At this point, with a slim majority of just one in hand, Johnson cannot afford to lose support from the Conservative Party members. As a result, he is now pressuring Tories to stand next to him at this week’s vote in the House of Commons to deliver Brexit by October 31 with ‘no ifs or buts.’ If not, he is threatening to expulse rebels and to throw a snap election by October 14.

As a result, on the final run-up to the critical October 31st deadline, the pound is shaken by more political uncertainties. Cable hit a fresh two-week low on rising tensions among British lawmakers. Traders are now pricing in the possibility of a no-confidence vote this week, a scenario which could get the UK’s political scene uglier than it already is. A snap election would mean that either Johnson receives a mandate to quit the EU with no deal on October 31st, or the Brexit deadline is postponed – again. Both scenarios justify a weaker pound.

Data-wise, the contraction in the UK’s construction sector is expected to have slowed in August. But the lower-than-expected manufacturing PMI released points yesterday at downside risks and a disappointment could encourage more sellers to join the crashing pound market. The key support stands at the psychological level of 1.20. Breaking this level could send the pound tumbling on stop orders and accelerate the sell-off. Decent put options are waiting to be exercised at 1.20 strike today and tomorrow.

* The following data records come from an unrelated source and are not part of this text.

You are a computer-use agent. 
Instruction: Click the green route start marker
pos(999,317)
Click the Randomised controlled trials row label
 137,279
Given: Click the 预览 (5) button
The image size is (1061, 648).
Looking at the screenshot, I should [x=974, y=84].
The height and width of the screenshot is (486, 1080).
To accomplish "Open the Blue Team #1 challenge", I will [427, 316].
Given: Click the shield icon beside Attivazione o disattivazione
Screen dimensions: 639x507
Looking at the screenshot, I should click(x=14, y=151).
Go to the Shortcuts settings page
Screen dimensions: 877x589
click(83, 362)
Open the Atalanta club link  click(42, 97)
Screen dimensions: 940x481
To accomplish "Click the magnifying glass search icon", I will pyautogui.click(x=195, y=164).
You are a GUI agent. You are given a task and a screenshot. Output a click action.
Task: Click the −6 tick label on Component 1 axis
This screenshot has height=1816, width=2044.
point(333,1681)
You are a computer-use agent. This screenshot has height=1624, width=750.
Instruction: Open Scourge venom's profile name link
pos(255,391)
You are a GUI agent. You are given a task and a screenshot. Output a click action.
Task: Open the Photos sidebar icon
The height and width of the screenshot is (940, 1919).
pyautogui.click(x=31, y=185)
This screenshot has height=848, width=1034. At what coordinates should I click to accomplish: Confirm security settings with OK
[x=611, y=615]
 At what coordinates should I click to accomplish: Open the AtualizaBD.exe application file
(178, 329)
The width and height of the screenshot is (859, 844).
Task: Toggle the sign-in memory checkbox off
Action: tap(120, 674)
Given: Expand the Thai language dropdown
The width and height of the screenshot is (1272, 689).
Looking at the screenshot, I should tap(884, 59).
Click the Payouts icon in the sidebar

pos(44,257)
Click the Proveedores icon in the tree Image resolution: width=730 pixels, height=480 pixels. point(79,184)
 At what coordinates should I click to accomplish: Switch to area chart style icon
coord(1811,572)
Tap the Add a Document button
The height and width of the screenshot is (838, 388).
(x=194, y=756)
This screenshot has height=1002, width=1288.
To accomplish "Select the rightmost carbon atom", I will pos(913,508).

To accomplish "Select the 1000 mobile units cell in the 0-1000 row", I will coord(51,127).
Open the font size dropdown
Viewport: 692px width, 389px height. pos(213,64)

The FTSE 100 (+1.04%) rallied on the softer pound, leaving the European indices well behind on Monday. FTSE futures (+0.14%) hint at a positive start in London, as investors look to benefit from cheapening British blue chips despite the Brexit uncertainties and global trade headwinds. The FTSE 100 is preparing to clear the 7300p resistance, and head towards the 200-day moving average (7363p).

In Asia, the investor mood was spoiled by the US and Chinese officials’ inability to fix a date for the next face-to-face meeting that is supposed to take place in September. There is a rising fear that the meeting would be postponed or canceled following the latest escalation of tensions amid the US refused to delay tariffs on $110 billion worth of Chinese goods and China answered by imposing tariffs on $75 billion worth of US imports. Investors are now worried that China could get cold feet under the heavy pressure that President Trump puts on the country relentlessly. So, the global trade disruptions will likely remain the main course on September’s menu. So far, Chinese negotiators have been accommodating to prevent the tensions from going off the roof. The ongoing trade war has already sent the economic fundamentals tumbling in the EM giant. Although the probability of a full trade agreement between the US and China remains low, China understands that avoiding a further erosion in diplomatic relations is crucial for the sake of the global economy.

Equities in Hong Kong, Shanghai, and Sydney traded sideways on Tuesday. Nikkei (+0.07%) and Topix (+0.41%) ticked timidly higher on weakening Japanese yen due to a broad-based appreciation in the US dollar. The Kiwi (-0.54%) and the Aussie (-0.39%) were the biggest losers against the greenback on worries of a further Chinese slowdown.

Oil prices came under a renewed pressure after OPEC increased production in August for the first time this year. WTI crude remained capped below $55 a barrel on higher OPEC output, waning global demand due to global trade tensions, and Hurricane Dorian, expected to hit the US East Coast and cause disruption inactivity. Brent crude remained offered near $59 a barrel.

The US dollar strengthened against all G10 currencies, as US 10-year yield advanced to 1.52%.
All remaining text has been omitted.